Training a disaster recovery backup vertical model under a question-answer type guiding scene, and particularly collecting detailed scene data of a user according to different disaster recovery backup scenes. In the "backup policy" scenario, the backup policy guiding file content of the power industry needs to be input to the disaster recovery backup vertical model in advance, which includes the data such as the backup policy, backup frequency, backup mode, etc. of the service data and operation and maintenance data of the core, important and common level system. Meanwhile, the disaster recovery backup vertical model needs to ask questions to the user and collect corresponding key information aiming at the information: system level, whether the backup data belongs to business data or operation and maintenance data, etc., if the user does not know the system level, the user can be guided to output the system's underwriting rating (deduce the system level according to the underwriting rating). And similarly, aiming at different scenes, guiding the disaster recovery backup vertical model to acquire relatively complete preconditions from a user side, and returning a problem result to the user.

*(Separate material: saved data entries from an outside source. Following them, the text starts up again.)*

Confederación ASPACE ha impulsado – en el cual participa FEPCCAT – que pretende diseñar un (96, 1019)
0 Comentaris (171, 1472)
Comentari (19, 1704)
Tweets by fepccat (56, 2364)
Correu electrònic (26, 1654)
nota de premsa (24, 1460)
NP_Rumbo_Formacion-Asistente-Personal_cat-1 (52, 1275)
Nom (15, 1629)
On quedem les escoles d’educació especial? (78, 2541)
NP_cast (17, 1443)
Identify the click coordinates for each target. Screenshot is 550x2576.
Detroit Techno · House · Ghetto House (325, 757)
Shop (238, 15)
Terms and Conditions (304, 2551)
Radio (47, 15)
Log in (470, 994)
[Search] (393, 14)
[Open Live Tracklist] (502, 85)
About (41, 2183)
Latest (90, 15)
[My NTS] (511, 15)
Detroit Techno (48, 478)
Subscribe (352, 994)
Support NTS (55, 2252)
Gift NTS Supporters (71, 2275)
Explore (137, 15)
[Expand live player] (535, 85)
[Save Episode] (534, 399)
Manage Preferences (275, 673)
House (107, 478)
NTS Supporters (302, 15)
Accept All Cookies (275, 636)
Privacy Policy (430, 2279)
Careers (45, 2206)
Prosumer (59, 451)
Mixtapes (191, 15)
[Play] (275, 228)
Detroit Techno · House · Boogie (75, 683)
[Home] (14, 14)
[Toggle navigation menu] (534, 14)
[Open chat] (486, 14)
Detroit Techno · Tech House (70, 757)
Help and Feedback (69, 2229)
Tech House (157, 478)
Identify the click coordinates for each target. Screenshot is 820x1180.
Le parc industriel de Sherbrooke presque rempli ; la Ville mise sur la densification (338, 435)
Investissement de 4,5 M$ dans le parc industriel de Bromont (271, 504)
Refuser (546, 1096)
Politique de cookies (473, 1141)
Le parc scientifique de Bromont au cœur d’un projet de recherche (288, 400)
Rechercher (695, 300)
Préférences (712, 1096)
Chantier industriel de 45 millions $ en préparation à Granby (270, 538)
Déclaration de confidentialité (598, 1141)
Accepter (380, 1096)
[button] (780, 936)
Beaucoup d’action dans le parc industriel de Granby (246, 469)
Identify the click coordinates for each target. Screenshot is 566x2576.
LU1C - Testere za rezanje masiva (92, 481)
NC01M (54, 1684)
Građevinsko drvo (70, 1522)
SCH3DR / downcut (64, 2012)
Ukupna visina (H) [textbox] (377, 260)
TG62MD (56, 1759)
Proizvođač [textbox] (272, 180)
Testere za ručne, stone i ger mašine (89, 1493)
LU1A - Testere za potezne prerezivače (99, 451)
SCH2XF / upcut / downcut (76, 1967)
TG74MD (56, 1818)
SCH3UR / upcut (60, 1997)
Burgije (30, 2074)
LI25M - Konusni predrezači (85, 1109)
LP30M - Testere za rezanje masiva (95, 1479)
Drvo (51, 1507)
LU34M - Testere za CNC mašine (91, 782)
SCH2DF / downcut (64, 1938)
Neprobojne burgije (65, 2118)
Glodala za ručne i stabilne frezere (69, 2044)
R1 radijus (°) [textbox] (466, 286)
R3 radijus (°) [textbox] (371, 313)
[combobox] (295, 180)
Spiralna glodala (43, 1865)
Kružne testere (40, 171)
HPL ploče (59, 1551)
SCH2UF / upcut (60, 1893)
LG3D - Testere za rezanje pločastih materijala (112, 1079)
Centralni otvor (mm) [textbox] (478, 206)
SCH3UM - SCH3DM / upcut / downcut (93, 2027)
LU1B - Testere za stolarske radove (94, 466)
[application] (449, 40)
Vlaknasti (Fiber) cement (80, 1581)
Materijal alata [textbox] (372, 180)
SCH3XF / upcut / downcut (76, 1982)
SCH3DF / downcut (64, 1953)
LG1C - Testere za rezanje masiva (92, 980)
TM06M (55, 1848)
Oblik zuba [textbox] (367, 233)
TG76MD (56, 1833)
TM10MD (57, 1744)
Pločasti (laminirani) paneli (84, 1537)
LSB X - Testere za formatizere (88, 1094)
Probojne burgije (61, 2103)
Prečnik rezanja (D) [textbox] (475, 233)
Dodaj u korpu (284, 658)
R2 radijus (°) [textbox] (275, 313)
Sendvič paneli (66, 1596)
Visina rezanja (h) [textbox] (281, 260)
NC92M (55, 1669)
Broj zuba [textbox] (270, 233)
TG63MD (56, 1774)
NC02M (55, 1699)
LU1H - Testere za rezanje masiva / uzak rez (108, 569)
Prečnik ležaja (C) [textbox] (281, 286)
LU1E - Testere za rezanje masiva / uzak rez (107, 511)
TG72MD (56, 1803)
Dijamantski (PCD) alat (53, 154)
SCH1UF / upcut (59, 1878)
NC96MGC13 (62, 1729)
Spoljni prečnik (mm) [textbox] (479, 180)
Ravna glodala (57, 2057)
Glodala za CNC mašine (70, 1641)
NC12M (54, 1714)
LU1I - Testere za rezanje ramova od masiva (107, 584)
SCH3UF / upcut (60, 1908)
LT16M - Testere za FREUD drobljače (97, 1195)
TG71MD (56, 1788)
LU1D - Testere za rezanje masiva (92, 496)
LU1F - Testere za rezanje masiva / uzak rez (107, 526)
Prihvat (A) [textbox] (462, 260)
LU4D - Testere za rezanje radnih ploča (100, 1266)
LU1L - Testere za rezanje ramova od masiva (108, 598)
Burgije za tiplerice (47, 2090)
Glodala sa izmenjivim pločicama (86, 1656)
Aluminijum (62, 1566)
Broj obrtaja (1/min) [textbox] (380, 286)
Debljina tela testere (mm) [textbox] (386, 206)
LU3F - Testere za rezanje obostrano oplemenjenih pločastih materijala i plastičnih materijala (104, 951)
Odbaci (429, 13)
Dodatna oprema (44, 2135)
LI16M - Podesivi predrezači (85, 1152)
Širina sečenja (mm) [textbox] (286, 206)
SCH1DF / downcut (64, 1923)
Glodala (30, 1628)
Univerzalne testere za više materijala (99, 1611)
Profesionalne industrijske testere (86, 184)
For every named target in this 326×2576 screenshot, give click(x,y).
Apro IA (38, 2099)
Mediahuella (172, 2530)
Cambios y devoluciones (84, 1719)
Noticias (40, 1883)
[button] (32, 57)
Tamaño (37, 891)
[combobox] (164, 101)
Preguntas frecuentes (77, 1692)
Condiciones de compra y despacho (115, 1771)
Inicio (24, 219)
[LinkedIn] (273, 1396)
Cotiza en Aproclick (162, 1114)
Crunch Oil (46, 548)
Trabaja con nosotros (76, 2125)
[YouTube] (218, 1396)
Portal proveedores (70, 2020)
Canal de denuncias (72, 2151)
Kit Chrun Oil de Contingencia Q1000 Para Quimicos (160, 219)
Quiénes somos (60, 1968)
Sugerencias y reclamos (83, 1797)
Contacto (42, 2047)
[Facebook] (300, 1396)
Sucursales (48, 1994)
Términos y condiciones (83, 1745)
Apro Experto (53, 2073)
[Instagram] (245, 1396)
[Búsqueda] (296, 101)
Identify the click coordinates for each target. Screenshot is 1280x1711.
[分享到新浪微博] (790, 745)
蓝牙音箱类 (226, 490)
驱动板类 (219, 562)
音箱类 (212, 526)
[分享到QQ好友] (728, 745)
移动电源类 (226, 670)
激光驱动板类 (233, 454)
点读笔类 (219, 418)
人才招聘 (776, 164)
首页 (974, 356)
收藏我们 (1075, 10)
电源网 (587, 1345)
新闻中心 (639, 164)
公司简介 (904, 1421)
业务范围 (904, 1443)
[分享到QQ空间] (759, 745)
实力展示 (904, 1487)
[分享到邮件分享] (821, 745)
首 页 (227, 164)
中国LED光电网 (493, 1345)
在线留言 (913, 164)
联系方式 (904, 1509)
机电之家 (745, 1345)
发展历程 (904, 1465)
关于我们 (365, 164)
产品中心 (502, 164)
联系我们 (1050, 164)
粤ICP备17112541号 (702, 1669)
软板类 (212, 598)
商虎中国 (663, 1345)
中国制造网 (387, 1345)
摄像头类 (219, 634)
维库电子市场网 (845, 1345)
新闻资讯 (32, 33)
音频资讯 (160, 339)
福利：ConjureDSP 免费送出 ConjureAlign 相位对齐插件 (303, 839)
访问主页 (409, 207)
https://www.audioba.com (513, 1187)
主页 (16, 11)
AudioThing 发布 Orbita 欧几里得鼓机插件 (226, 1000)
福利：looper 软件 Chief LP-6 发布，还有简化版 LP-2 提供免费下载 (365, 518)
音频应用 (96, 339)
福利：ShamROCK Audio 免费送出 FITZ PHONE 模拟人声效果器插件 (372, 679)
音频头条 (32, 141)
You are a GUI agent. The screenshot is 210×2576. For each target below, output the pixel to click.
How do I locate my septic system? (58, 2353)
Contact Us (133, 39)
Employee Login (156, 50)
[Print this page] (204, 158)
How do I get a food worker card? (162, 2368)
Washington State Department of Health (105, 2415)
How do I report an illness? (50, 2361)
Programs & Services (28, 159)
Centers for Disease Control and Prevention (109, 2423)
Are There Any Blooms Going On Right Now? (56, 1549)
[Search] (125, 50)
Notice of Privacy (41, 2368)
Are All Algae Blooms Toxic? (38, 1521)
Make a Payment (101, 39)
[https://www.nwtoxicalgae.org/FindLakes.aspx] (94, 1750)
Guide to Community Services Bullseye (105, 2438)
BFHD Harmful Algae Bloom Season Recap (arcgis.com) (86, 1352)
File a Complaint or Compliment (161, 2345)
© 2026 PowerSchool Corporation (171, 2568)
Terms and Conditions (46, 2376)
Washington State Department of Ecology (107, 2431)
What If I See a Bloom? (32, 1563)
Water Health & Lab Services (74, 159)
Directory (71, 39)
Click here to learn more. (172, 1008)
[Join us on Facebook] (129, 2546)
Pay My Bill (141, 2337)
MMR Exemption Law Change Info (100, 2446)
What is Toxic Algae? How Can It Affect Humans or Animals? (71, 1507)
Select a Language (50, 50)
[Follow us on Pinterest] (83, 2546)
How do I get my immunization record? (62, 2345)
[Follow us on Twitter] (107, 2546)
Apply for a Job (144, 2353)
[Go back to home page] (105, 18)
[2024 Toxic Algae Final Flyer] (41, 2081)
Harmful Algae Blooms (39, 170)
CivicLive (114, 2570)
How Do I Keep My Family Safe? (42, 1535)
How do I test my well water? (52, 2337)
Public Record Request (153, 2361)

Training the disaster recovery backup vertical model in the consistency check scene, and guiding the large language model to deeply analyze and understand the content of the data file or the configuration file. If the configuration of the Redis cluster in the configuration file content in the micro-service application backup package, besides the disaster recovery backup vertical model itself can identify the relevant configuration (by spring: redis key words) corresponding to the Redis in the configuration file, the disaster recovery backup vertical model needs to be redirected to analyze whether the current Redis is the cluster configuration, the number of redisnode nodes, and other information according to the sensor key word information; configuration files in different micro services under the same application system should be consistent for the configuration of Redis middleware, and when inconsistency occurs, configuration file backup is likely to be caused by errors. And guiding the disaster recovery backup vertical model to carry out consistency verification on disaster recovery backup files of the same application system, and carrying out verification prompt by taking inconsistent information as risk information.

Aiming at disaster recovery strategy verification, the disaster recovery backup vertical model is further guided to judge information such as timeliness of backup data according to the type or the level of a disaster recovery backup system, for example, service data in a core-level service system in the power industry is definitely required to be backed up once in 12 hours, the time interval between the latest data storage time and backup triggering time in the service data can be judged in the analysis process of the backup data by utilizing a large language model, and if valid service data in 12 hours is not recognized, a risk prompt 'backup data does not meet the backup strategy requirement' is automatically carried out.

After the disaster recovery backup vertical model is trained, selecting a proper evaluation index such as confusion (BLEU score) or field-specific evaluation index (used for task generation evaluation), and evaluating the performance of the disaster recovery backup vertical model. Meanwhile, super parameters of the disaster recovery backup vertical model, such as learning rate, batch size and the like, are continuously adjusted, and the optimal parameter combination is found through a cross verification method and the like, so that the performance of the disaster recovery backup vertical model is improved.

And finally, periodically monitoring the performance of the disaster recovery backup vertical model, including the quality, accuracy and practicability of the generated text. If problems are found, the data is further trimmed or updated to improve the disaster recovery backup vertical model. Along with the continuous accumulation of operation and maintenance and disaster recovery backup knowledge bases in the power industry, new data can be added regularly, and the disaster recovery backup vertical model is retrained and fine-tuned regularly so as to keep the disaster recovery backup vertical model in the latest state.

Under the disaster recovery and backup restoration scene of the power information system, the disaster recovery and backup vertical model can support backup management personnel and backup operation personnel to directly point an AI dialog box on a page of the disaster recovery and backup system, and obtain effective information returned by the large model in a questioning mode, such as inquiring about what is required by a core-level system backup strategy, and the disaster recovery and backup vertical model can output disaster recovery and backup knowledge obtained from a knowledge base. In addition, the disaster recovery backup vertical model can analyze file contents in real time when backup operators manually upload backup files, the disaster recovery system automatically converts real-time analysis file content events into input contents taking the file contents as the disaster recovery backup vertical model, and simultaneously provides instructions for analyzing the file contents for the disaster recovery backup vertical model, so that the backup operators are helped to check data integrity, for example, whether the configuration contents in a plurality of application service configuration files have the configuration information of the Redis whistle, and the configuration files of a certain service are configured in the configuration file of the Redis single point, and the traditional detection means can only be used for checking the data integrity and are difficult to process for configuration difference verification.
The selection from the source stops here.